Text segment —
____

Consider the integral

${\displaystyle \underset{1}{\overset{\mathrm{\infty }}{\int }}\frac{dx}{x^2}}$

Assigning a finite upper bound ${\displaystyle b}$ in place of infinity gives

${\displaystyle \underset{b\to \mathrm{\infty }}{\lim }\underset{1}{\overset{b}{\int }}\frac{dx}{x^2}=\underset{b\to \mathrm{\infty }}{\lim }(\frac{1}{1}-\frac{1}{b})=\underset{b\to \mathrm{\infty }}{\lim }(1-\frac{1}{b})=1}$

This improper integral can be interpreted as the area of the unbounded region between ${\displaystyle f(x)=\frac{1}{x^2}}$ , ${\displaystyle y=0}$ (the ${\displaystyle x}$-axis), and ${\displaystyle x=1}$ .

____

Information provided —
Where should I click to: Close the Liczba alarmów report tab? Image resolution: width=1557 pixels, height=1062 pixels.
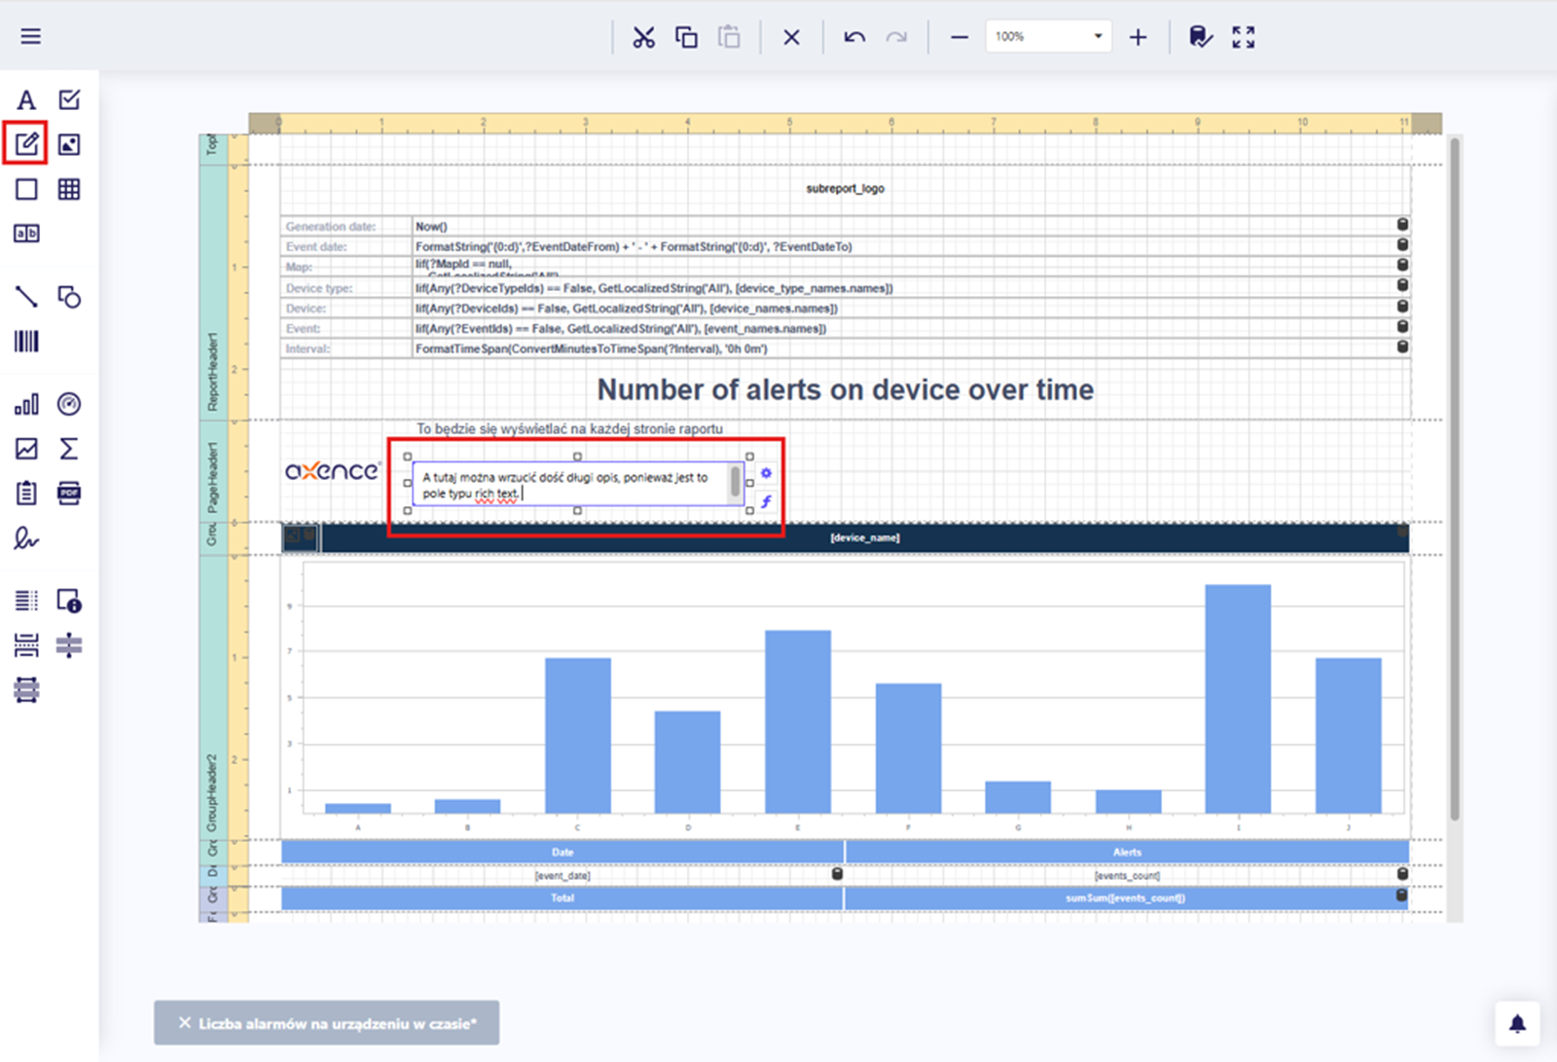(x=185, y=1023)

____

Required tasks —
1: From the improper-integral passage, list the curves and lines that bound the region whose area the integral represents.
2: In the improper-integral passage, what value does the limit of the integral from 1 to b of dx/x^2 take as b approaches infinity?
3: Recast the paragraph of the improper-integral passage beginning "This improper integral can be interpreted" as a short bulleted list.

Full answers —
1:
- f(x) = 1/x^2
- y = 0 (the x-axis)
- x = 1

2: 1

3:
- The improper integral can be read as an area.
- The region is unbounded.
- It lies between f(x) = 1/x^2, y = 0 (the x-axis), and x = 1.